* _Exercise description_
Print this span of the material below exactly: the line with "Waarker Jeekelen Polo (1401, 780)", the line with "2025 (29, 1462)", and every line between them, but nothing else.

* _Data supplied_
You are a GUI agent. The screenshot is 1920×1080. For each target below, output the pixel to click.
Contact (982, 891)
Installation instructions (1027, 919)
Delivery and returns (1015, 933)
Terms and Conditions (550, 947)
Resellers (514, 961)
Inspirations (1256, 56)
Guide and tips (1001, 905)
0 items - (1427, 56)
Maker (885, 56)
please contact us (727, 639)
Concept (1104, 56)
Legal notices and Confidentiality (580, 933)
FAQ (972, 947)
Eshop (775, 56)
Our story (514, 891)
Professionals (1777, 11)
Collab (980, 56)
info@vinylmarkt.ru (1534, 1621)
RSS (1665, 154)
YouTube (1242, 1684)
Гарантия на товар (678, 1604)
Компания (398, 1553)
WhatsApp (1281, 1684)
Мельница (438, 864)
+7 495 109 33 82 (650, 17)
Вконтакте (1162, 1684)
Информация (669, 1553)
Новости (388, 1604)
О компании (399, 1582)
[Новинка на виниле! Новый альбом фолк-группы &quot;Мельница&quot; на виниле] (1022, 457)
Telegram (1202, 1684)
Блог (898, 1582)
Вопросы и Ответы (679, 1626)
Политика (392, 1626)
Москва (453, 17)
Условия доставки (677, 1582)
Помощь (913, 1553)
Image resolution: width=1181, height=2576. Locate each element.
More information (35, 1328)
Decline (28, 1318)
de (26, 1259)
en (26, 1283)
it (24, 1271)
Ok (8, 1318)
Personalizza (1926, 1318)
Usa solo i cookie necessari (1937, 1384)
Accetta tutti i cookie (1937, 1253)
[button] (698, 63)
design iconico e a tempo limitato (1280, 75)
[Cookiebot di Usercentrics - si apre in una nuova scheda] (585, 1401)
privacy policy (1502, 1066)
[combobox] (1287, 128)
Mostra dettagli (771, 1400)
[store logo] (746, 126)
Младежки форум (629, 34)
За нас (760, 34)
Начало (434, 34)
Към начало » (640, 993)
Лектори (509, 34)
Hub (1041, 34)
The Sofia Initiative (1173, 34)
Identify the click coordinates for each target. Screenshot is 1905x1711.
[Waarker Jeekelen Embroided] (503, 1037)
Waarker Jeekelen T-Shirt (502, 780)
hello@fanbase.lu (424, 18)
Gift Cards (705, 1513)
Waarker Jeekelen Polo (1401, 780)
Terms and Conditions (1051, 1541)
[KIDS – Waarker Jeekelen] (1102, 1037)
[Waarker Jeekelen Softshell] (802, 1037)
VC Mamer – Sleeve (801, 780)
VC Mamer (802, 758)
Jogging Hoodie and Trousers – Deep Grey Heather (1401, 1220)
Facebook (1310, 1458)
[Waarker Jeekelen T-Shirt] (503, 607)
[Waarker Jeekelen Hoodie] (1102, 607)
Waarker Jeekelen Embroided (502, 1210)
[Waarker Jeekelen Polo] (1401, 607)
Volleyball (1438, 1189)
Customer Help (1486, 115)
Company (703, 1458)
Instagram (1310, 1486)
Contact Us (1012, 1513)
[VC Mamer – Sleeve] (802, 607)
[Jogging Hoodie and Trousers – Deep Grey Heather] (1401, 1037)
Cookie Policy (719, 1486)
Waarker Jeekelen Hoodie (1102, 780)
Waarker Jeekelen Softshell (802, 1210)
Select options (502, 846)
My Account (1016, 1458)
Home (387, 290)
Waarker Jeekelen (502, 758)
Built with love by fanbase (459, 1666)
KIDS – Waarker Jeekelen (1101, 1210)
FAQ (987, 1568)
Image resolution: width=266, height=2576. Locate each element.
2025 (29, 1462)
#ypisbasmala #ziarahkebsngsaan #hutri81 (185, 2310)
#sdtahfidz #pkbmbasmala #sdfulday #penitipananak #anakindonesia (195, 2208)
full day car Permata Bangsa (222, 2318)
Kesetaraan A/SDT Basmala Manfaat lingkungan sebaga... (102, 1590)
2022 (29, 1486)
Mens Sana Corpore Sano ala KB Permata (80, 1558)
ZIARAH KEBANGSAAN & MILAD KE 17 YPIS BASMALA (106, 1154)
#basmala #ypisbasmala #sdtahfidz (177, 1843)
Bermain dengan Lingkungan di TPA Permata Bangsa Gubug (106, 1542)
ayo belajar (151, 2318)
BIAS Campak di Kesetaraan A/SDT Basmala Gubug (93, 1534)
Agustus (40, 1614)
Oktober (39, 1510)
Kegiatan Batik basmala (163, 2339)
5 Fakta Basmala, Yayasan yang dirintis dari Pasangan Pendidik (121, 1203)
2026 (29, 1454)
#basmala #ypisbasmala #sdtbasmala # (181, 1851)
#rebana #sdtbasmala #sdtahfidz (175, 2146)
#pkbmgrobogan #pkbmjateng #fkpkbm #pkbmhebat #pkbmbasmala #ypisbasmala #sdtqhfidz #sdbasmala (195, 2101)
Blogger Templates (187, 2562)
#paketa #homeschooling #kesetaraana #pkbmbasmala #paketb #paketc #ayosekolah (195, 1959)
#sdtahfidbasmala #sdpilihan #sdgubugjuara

* _Exercise solution_
Waarker Jeekelen Polo (1401, 780)
Terms and Conditions (1051, 1541)
[KIDS – Waarker Jeekelen] (1102, 1037)
[Waarker Jeekelen Softshell] (802, 1037)
VC Mamer – Sleeve (801, 780)
VC Mamer (802, 758)
Jogging Hoodie and Trousers – Deep Grey Heather (1401, 1220)
Facebook (1310, 1458)
[Waarker Jeekelen T-Shirt] (503, 607)
[Waarker Jeekelen Hoodie] (1102, 607)
Waarker Jeekelen Embroided (502, 1210)
[Waarker Jeekelen Polo] (1401, 607)
Volleyball (1438, 1189)
Customer Help (1486, 115)
Company (703, 1458)
Instagram (1310, 1486)
Contact Us (1012, 1513)
[VC Mamer – Sleeve] (802, 607)
[Jogging Hoodie and Trousers – Deep Grey Heather] (1401, 1037)
Cookie Policy (719, 1486)
Waarker Jeekelen Hoodie (1102, 780)
Waarker Jeekelen Softshell (802, 1210)
Select options (502, 846)
My Account (1016, 1458)
Home (387, 290)
Waarker Jeekelen (502, 758)
Built with love by fanbase (459, 1666)
KIDS – Waarker Jeekelen (1101, 1210)
FAQ (987, 1568)
Image resolution: width=266, height=2576. Locate each element.
2025 (29, 1462)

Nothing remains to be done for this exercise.